Notre conclusion est donc sans appel : de la perception/entendement et de la volonté, ce qui appartient en propre au cogito, ce qui le caractérise en premier lieu, c’est la volonté. Elle seule se suffit à elle-même, est enracinée de façon exclusive et indépendante du monde extérieur en nous50.

2. « Je » volontaire, « je » performatif : l’énoncé d’Hintikka

Ce « je » volontaire que nous venons de cerner comme le noyau irréductible auquel s’identifie le cogito, est un « je » qui se suffit à lui-même pour viser le monde extérieur que les méditations cartésiennes auront permis de reconstruire, par le truchement de l’existence de Dieu. Ce « je », c’est donc un « je » qui se suffit à lui-même pour vouloir, viser, envisager, appréhender. C’est un « je » qui peut compter sur sa force propre, contrairement à l’entendement qui pâtit d’un objet qui lui est extérieur. Ce « je », donc, ne peut trouver d’origine qu’en lui-même. Dès lors, la tentation est grande de penser qu’il est sa propre origine, en tant qu’il est le cogito - dont nous avons dit qu’il était l’origine ultime, la racine du sujet. Autrement dit, ce « je » , parce que devant se suffire à lui-même et se générer lui-même, pourrait être bien le « je » performatif d’Hintikka. C’est la thèse, ici, d’un cogito performatif que nous souhaitons donc examiner pour clore notre étude. Cette thèse, Hintikka, logicien et philosophe finlandais du milieu du siècle passé, l’expose après un examen prudent de l’éventuelle nature logique, formelle, syllogistique, du cogito. Nous ne reviendrons pas sur cet exposé, par ailleurs limpide et d’une clarté infinie tant les étapes en sont exposées avec simplicité et pédagogie par le logicien51. Non pas que nous ne jugions pas cette vérification importante, mais plutôt parce que nous en avons nous-même proposé une première version dans la première partie de ce travail. Nous préférons donc ici en venir directement à la thèse forte de Hintikka. Citons-le, pour mieux la cerner :

« Descartes realized (...) the existential inconsistency of the sentence "I don't exist" and therefore the existential self- verifiability of "I exist." (...) [T]he sentence "I am" ("I exist") is not by itself logically true, either. Descartes realizes that its indubitability results from an act of thinking, namely from an attempt to think the contrary. (...) . Hence the indubitability of this sentence is not strictly speaking perceived by means of thinking (in the way the indubitability of a demonstrable truth may be said to be); rather, it is indubitable because and in so far as it is actively thought of. (...) . The indubitability of my own existence results from my thinking of it almost as the sound of music results from playing it or (to use Descartes's own metaphor) light in the sense of illumination (lux) results from the presence of a source of light (lumen). »52

Nous avons deux choses à dire, à souligner, afin de saisir les traits saillants de cette thèse.

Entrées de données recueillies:

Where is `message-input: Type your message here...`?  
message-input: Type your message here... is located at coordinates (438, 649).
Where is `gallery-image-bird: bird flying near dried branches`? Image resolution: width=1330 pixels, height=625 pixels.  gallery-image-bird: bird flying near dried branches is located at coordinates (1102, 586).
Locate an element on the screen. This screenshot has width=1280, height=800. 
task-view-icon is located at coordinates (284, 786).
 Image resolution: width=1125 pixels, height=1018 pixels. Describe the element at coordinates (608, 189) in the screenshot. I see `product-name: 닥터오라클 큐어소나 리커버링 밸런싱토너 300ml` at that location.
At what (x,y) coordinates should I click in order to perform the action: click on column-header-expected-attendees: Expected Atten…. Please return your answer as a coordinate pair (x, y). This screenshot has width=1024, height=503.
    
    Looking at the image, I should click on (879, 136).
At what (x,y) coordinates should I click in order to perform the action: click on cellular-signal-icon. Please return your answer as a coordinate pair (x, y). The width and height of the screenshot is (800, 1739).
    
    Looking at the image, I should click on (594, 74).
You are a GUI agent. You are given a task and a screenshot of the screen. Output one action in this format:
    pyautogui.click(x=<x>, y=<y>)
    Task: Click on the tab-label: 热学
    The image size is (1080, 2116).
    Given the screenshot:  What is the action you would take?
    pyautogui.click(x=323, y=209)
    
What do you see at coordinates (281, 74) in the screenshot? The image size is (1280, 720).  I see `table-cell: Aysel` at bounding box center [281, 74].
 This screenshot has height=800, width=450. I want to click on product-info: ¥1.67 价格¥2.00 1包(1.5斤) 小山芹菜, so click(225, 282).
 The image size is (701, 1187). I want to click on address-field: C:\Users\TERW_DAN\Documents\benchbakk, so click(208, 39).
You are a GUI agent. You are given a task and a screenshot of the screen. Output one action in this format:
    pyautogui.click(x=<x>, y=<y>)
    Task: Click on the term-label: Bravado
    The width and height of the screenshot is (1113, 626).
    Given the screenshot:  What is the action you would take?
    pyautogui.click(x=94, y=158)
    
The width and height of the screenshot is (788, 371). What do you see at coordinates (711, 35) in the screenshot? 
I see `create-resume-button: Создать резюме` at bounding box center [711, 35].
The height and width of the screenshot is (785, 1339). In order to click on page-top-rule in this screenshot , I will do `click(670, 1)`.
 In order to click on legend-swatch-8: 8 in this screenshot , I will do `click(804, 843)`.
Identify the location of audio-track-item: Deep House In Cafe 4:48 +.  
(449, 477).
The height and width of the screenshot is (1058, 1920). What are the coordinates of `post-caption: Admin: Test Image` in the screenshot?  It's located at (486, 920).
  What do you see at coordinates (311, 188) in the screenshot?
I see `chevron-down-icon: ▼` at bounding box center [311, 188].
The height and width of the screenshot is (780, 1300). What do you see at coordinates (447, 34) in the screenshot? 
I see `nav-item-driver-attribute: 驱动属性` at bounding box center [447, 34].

# ACTION REQUISE 1:
Présentez sous forme de tableau Markdown, avec les colonnes « Rang » et « Ligne », les lignes des enregistrements comprises entre celle qui contient « is (800, 1739). » et celle qui contient « Looking at the image, I should click on (594, 74). », toutes deux incluses, en omettant les lignes vides.
# ACTION REQUISE 2:
Poursuivez le texte sur le cogito performatif selon Hintikka à partir de l'endroit où il s'interrompt.

# RÉSULTAT 1:
| Rang | Ligne |
|---|---|
| 1 | At what (x,y) coordinates should I click in order to perform the action: click on cellular-signal-icon. Please return your answer as a coordinate pair (x, y). The width and height of the screenshot is (800, 1739). |
| 2 |     Looking at the image, I should click on (594, 74). |

# RÉSULTAT 2:
- D’abord, le cogito est selon Hintikka un acte qui se devine en creux, un acte négatif : l’évidence de ce que j’existe vient de l’impossibilité de penser que je n’existe pas - Hintikka parle d’un « attempt to think the contrary », d’une tentative de penser le contraire. Autrement dit, le cogito découle de l’inconsistance existentielle de l’affirmation « Je n’existe pas », pensée et dite en première personne. Ce cogito négatif nous semble en parfaite cohérence avec la façon dont Descartes amène le « Je pense donc je suis » dans l’article 7 de la première partie de ses Principes de philosophie : « nous ne saurions nous empêcher de croire », nous dit-il, « que cette conclusion (... ) ne soit vraie »53. Ici, le « nous ne saurions nous empêcher de croire » n’est pas seulement rhétorique : avec Hintikka, il est à prendre à la lettre. Cette inconsistance existentielle a été décrite plus tôt dans l’article du logicien finlandais en termes logiques, et nous n’y reviendrons pas. Ce qu’il faut en retenir, c’est que d’une façon ou d’une autre Hintikka, en bon analytique, ramène l’évidence cartésienne du cogito à l’ombre d’un acte logique, à un acte logique en creux. C’est-là quelque chose de très fort, de très audacieux, et qu’il nous semblait important de souligner ici - ne serait-ce que parce que cela entre en contradictions avec les vues dégagées en première partie de ce travail.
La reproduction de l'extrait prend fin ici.